DATASET RECORDS Block Start

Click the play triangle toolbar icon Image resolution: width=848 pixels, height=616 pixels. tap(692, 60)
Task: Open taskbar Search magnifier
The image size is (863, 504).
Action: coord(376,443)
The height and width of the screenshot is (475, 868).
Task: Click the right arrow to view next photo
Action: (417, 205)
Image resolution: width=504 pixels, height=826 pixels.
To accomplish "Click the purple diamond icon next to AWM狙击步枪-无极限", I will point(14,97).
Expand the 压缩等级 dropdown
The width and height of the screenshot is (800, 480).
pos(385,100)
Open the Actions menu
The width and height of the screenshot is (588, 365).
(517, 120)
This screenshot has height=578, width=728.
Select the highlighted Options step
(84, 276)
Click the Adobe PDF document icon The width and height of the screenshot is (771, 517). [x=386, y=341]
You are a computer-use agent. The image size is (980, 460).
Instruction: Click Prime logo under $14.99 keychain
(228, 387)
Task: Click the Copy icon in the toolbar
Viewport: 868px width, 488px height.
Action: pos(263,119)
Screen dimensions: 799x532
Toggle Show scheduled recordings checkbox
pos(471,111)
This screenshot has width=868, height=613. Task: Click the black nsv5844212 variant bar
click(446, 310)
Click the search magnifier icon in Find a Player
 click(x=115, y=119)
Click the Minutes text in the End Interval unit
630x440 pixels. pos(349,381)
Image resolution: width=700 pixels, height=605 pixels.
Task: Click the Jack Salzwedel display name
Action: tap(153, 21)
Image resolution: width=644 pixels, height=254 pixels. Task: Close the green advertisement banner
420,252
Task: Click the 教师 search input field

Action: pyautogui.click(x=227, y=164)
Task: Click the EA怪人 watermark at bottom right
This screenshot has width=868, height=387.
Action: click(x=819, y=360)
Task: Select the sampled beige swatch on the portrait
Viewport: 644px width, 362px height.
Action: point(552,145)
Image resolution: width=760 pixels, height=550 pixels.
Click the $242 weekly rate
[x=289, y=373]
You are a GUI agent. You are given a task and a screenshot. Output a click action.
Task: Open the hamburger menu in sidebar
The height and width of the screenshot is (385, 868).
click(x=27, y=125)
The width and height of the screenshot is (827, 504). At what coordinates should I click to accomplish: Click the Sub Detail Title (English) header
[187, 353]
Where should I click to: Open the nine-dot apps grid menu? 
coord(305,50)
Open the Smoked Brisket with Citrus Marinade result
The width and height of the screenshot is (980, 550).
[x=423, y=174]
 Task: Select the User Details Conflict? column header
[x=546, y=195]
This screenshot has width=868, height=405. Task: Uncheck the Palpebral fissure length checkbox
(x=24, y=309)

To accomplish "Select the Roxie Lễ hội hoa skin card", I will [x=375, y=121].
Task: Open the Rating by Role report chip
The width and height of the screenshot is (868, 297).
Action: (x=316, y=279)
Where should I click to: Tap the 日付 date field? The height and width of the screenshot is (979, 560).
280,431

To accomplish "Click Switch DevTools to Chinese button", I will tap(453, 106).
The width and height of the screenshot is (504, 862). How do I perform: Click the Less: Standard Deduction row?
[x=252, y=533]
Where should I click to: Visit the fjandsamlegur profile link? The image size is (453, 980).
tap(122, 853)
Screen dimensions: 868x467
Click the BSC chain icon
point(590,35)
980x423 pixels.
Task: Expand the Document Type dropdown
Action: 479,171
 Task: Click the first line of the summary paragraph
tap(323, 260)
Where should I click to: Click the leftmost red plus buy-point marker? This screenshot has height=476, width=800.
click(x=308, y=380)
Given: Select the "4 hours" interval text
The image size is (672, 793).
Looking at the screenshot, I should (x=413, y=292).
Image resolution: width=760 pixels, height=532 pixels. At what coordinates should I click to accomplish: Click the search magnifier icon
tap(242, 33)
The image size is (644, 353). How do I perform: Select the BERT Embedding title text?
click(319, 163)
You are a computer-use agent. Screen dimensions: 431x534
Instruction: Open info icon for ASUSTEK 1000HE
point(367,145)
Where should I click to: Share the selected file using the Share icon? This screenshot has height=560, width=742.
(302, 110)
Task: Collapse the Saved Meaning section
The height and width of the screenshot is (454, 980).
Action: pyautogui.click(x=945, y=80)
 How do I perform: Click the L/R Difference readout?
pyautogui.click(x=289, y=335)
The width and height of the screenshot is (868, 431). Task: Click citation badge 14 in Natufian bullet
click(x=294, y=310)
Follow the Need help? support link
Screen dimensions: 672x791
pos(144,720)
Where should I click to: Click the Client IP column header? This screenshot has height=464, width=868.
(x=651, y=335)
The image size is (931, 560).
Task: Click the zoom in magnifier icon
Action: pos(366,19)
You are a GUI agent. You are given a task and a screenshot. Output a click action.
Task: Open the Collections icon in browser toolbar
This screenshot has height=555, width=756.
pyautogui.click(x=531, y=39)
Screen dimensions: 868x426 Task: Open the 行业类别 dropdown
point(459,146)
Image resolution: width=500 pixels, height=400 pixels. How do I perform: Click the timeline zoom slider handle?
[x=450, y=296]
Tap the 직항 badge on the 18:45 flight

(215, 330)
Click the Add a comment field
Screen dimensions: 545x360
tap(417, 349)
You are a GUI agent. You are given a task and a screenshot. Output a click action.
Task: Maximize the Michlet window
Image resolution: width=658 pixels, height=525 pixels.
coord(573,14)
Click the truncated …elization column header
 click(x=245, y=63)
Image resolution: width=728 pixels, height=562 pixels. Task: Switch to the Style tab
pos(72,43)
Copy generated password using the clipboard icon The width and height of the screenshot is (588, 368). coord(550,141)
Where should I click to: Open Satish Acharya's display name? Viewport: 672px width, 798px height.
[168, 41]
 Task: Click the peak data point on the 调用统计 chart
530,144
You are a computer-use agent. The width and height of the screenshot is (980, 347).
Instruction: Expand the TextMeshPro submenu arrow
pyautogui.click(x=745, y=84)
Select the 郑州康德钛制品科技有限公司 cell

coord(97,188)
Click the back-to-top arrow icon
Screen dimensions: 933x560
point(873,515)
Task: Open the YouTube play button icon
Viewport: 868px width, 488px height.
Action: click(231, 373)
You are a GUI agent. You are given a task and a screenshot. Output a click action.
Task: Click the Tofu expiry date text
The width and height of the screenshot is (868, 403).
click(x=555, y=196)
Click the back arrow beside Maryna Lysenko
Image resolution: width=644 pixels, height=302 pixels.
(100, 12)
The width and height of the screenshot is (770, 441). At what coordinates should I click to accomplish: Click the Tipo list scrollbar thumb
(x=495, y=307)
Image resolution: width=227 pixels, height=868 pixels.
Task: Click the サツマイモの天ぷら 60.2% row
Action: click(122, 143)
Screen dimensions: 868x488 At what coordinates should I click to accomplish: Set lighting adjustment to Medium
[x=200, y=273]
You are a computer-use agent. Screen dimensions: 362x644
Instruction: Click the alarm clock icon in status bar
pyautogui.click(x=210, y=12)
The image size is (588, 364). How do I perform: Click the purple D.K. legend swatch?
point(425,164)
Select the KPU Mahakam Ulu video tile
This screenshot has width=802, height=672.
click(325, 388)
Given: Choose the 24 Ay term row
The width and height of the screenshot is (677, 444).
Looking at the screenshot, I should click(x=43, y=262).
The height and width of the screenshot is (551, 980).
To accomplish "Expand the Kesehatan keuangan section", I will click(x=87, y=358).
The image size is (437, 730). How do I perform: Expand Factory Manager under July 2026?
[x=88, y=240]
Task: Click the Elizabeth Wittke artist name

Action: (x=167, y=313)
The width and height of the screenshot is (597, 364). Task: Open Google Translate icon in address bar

DATASET RECORDS Block End

## WORK TO BE COMPLETED
Extract every line of the records above that contains the word "section".

## ANSWER TO THIS PROBLEM
Task: Collapse the Saved Meaning section
To accomplish "Expand the Kesehatan keuangan section", I will click(x=87, y=358).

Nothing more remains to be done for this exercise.